Actually it just occurred to me that we do have another national hobby and we engage in it in between watching the political drama and cramming our faces with food: spying on our neighbours’ parking trends.

We’re not very happy when someone takes the – public – parking space we usually park in.

-“Whose is that car? Never seen it round here…”

-“I don’t know! That’s exactly what I said too. And they did not even park it in properly in the white box!”

-“No way! Let me go and check, ara” [cue ‘żommni’ position].

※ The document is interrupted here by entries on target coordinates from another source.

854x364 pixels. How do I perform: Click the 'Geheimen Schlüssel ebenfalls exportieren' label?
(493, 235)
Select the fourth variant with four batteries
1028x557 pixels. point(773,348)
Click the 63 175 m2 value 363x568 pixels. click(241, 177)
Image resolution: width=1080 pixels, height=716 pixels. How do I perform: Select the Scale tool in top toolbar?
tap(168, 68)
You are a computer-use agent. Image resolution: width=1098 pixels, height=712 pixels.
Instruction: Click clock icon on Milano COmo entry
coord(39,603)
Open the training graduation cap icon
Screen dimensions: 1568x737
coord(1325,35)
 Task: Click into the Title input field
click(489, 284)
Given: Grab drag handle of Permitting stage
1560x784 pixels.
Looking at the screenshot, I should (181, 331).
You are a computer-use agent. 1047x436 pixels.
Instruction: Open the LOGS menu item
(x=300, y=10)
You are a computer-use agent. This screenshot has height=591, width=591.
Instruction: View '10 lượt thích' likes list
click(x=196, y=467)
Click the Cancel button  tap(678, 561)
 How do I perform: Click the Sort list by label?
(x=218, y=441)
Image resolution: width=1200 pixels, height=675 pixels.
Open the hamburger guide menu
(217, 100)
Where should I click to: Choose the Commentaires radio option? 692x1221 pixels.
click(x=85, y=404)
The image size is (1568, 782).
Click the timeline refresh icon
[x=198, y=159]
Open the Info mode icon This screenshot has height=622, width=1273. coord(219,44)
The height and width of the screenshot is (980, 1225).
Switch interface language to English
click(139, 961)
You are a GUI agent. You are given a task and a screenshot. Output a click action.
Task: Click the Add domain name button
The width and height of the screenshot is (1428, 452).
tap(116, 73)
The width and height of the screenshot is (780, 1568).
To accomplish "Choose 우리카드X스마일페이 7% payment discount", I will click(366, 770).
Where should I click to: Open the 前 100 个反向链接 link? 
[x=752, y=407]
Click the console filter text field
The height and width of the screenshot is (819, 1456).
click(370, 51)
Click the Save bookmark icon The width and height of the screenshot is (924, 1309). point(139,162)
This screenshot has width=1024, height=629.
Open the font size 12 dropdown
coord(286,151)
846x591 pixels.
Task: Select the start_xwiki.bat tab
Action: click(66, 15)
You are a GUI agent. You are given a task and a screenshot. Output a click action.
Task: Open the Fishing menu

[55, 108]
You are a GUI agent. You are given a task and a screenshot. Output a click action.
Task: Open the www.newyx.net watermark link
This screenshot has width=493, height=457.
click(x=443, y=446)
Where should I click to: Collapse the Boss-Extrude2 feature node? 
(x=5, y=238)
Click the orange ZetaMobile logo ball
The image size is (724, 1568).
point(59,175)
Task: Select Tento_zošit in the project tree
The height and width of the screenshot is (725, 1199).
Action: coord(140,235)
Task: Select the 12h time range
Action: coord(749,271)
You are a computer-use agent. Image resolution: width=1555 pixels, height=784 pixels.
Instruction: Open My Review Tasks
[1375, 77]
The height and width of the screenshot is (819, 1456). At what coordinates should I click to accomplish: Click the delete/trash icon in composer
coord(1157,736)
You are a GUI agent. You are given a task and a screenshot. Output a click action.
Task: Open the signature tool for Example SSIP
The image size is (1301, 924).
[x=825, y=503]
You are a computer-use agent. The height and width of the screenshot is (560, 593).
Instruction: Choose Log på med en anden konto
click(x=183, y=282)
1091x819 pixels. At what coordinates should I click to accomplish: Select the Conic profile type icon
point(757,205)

A stern note is then left on the windscreen, reading: ‘Please park properly, or we’ll prosecute’.  (We love the word prosecute – it sounds so much more threatening than that simple ‘sue’). At times we even like to be a bit more dramatic about parking: we call the police. Then car owner comes along worried and is greeted by a:

-“Can’t you see that your back wheel is half an inch over my garage ramp? What if I had to go to hospital Eh?! Eh?! Eh?! You piece of disrespectful ****! You want me to die in my own home? Die in pain? Because I could not get my car out?! Eh?! Eh?! Is that what you want?”

Clearly politics, food and parking are not doing it for us. We need to launch a nationwide campaign on engaging people to take up a different hobby. I don’t know, maybe instead of Gvern li Jisma we can have Gvern li jsiblek Hobby. Or maybe we can have free drama classes for everyone to vent out our grievances – we certainly love a bit of theatrics. Would I join? Żommuni.